[Collected data entries]
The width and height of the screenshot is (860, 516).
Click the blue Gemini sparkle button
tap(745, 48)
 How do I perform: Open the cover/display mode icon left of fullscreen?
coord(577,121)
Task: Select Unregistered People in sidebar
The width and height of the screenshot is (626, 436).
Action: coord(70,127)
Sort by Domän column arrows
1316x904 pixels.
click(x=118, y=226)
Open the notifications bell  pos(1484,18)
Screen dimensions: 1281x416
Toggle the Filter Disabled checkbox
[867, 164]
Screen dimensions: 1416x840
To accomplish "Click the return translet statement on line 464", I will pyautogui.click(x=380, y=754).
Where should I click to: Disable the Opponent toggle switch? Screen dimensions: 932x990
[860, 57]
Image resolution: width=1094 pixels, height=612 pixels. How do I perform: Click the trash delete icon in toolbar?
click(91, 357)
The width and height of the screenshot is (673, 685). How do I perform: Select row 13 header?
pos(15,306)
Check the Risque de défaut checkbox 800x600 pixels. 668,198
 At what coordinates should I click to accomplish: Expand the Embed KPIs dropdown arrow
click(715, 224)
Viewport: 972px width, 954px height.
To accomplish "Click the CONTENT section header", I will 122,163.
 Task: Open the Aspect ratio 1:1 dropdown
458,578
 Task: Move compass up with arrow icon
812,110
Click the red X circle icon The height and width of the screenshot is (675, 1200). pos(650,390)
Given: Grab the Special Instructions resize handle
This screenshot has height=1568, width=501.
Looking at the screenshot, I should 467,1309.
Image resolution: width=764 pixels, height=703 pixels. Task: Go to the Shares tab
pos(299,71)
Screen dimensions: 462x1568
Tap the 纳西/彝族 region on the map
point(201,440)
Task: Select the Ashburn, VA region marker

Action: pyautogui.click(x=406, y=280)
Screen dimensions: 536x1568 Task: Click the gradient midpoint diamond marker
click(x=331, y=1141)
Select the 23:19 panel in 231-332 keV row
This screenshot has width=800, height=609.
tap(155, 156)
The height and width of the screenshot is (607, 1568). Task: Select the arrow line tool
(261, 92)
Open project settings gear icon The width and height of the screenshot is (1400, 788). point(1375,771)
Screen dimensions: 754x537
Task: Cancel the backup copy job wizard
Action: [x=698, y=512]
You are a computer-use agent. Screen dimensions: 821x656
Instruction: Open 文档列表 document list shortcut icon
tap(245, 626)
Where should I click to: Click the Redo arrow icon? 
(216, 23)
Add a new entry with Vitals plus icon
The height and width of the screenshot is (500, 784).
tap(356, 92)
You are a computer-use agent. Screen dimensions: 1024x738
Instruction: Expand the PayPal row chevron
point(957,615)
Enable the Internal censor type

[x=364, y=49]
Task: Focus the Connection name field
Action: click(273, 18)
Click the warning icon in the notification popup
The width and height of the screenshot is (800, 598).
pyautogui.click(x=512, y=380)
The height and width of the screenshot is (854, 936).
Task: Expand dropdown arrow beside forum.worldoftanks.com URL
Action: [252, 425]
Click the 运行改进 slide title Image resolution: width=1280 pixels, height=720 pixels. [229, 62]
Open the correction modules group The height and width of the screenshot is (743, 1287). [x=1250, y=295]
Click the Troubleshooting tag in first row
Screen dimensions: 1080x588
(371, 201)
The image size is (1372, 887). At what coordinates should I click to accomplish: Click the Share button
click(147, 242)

▶ Work task
Copy out each line of the records above that includes "computer".

▶ Solution to this problem
You are a computer-use agent. Screen dimensions: 821x656
You are a computer-use agent. Screen dimensions: 1024x738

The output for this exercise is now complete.